Loro: Unstable, Genius, by David Bax
This review originally ran as a part of our TIFF 2018 coverage.
Back in 2008, Paolo Sorrentino and actor Toni Servillo made a film called Il Divo, in which Servillo portrayed former Italian prime minister Giulio Andreotti. That movie was more sizzle than steak but it was the first major calling card of the longtime director/star duo. Now, a decade later, the two have re-teamed to bring us a movie that is absolutely not–according to the tongue-in-cheek opening disclaimer–based on any real life figures. Any connections you may make between Servillo’s portrayal of a once and future prime minister and television network owner named Silvio and Italian politician Silvio Berlusconi are all on you, apparently. Today, we might just as well draw parallels to another self-interested, scandal-ridden world leader even though, when Silvio points out that truth doesn’t matter, “the only thing that matters is that you believed me,” he comes across as more self-aware than Donald Trump ever has.

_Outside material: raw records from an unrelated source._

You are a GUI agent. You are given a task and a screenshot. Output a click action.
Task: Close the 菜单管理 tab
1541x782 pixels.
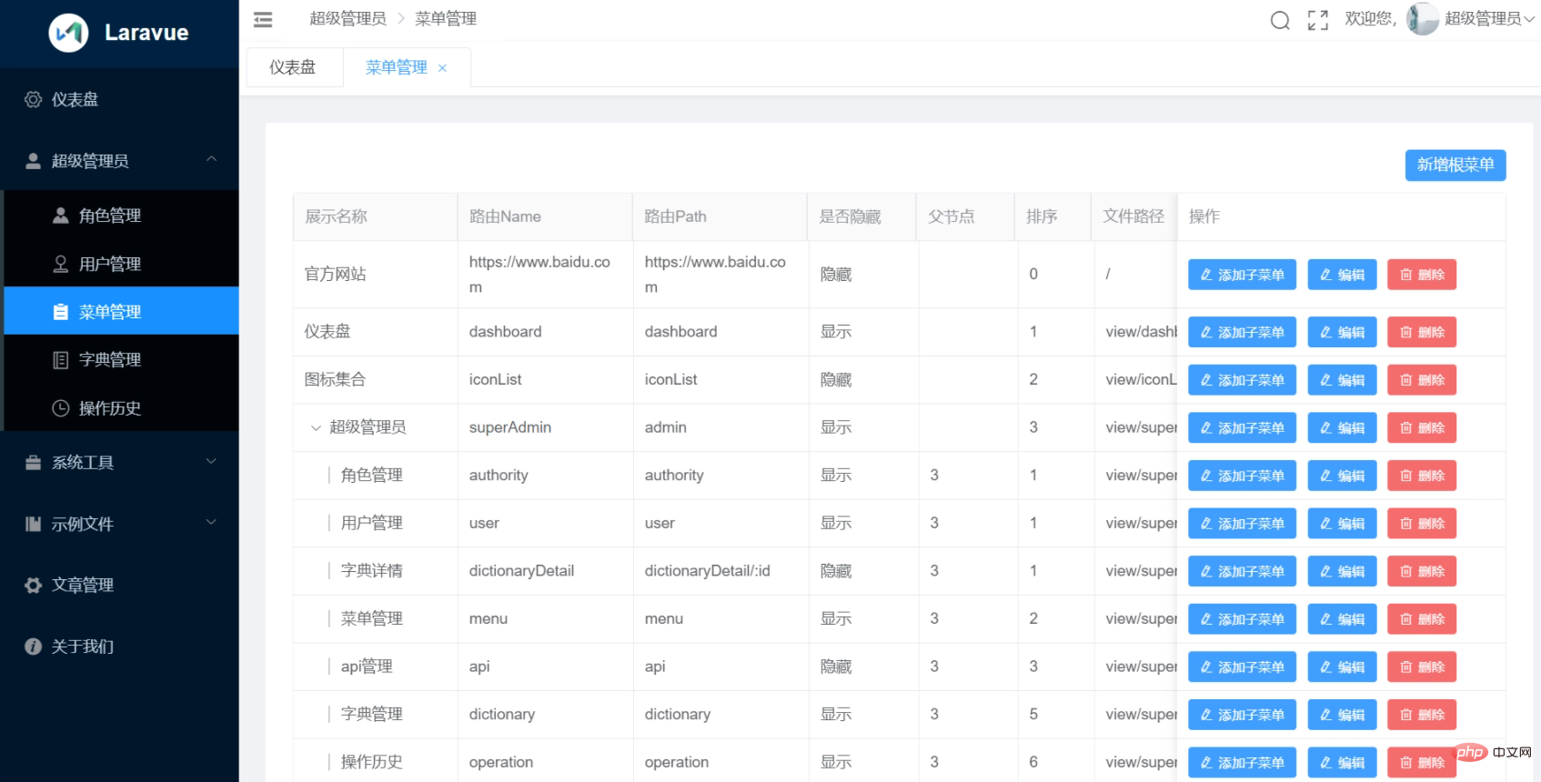443,68
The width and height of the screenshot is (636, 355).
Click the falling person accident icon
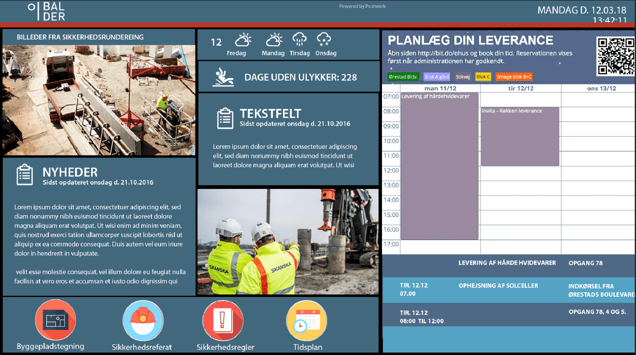(x=222, y=76)
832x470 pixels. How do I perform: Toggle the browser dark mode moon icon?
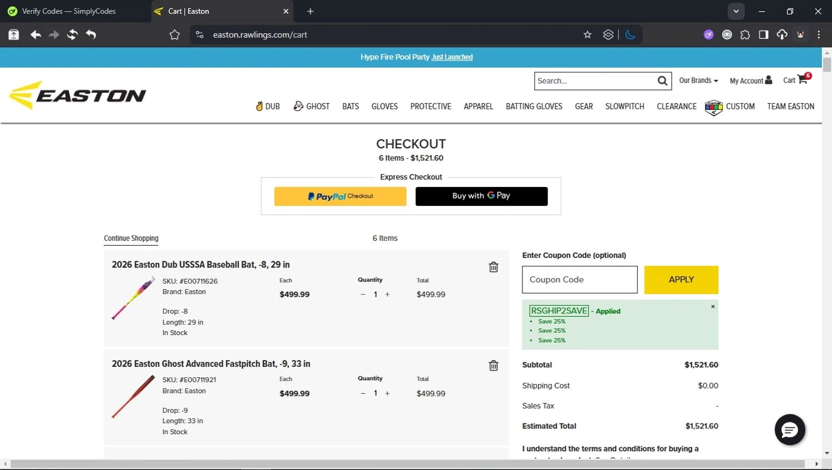(x=630, y=35)
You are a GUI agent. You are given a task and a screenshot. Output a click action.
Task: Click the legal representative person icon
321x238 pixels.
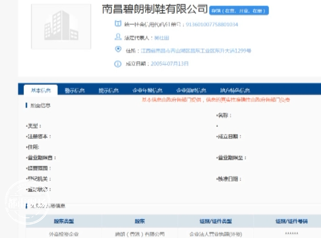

Loro, as it is being released outside of Italy, is cut down by almost an hour from a two-part series into a single two and a half hour epic. This version tells two stories. In one, an ambitious social and financial climber named Sergio (Riccardo Scamarcio) attempts to work his way into Silvio’s good graces by becoming a “talent scout” representing scores of gorgeous young women who are always ready to attend a party. In the other, Silvio plots his return to office. If Loro were based on the life of Berlusconi, this would place events in roughly 2007 but, again, it’s not. One imagines that the full, two-part version is more evenly balanced but this cut wisely favors the better Silvio story. While both narratives include the annoying trope of one character being summed up by another for the audience’s benefits, the insights into Silvio are deeper and clearly more thought out.
But let’s start, as Loro does, with Sergio. His sections operate more in the mile-a-minute, surreal and dreamy mode that we’ve come to expect from Sorrentino (which makes sense given the constant drug use of Sergio and his cohorts). Yet these bells and whistles are even more superficial than they were in, for example, Sorrentino’s last feature, 2015’s underrated Youth. There are occasional inspired touches, like when the characters, under the influence of MDMA, gaze toward Silvio’s seaside estate and brass rings appear in their pupils. Mostly, though, Sergio’s tale is a slightly askew version of the Scarface/Wolf of Wall Street story in which an amoral striver rises high before his fall.
Once things switch to Silvio (and more or less remain there), Sorrentino calms down and focuses. Who needs flashy adornments, after all, when Servillo’s grin remains a special effect all on its own? The bulk of Loro is so restrained in comparison to the rest of Sorrentino’s work, you could even accuse the director of maturing. Where Il Divo‘s abstraction of Andreotti’s political career bordered on the impressionistic, Loro engages with its subject’s psyche and motivations directly. The climactic argument between Silvio and his wife (Elena Sofia Ricci) is a Neil Simon-esque survey of the couple’s entire romantic and political history.
Of course, whatever they are arguing about, we already know the outcome (or we would if they were based on Berlusconi and his wife, which they’re not). She divorces him and he resumes leadership of the country. Loro has a motif of countdowns, from the timer on a microwave to the ticking clock of Silvio constantly promising to fire up the enormous, working volcano replica on his estate. In each case, and in Loro as a whole, we know what happens when the counter reaches zero but we can’t wait to see it anyway.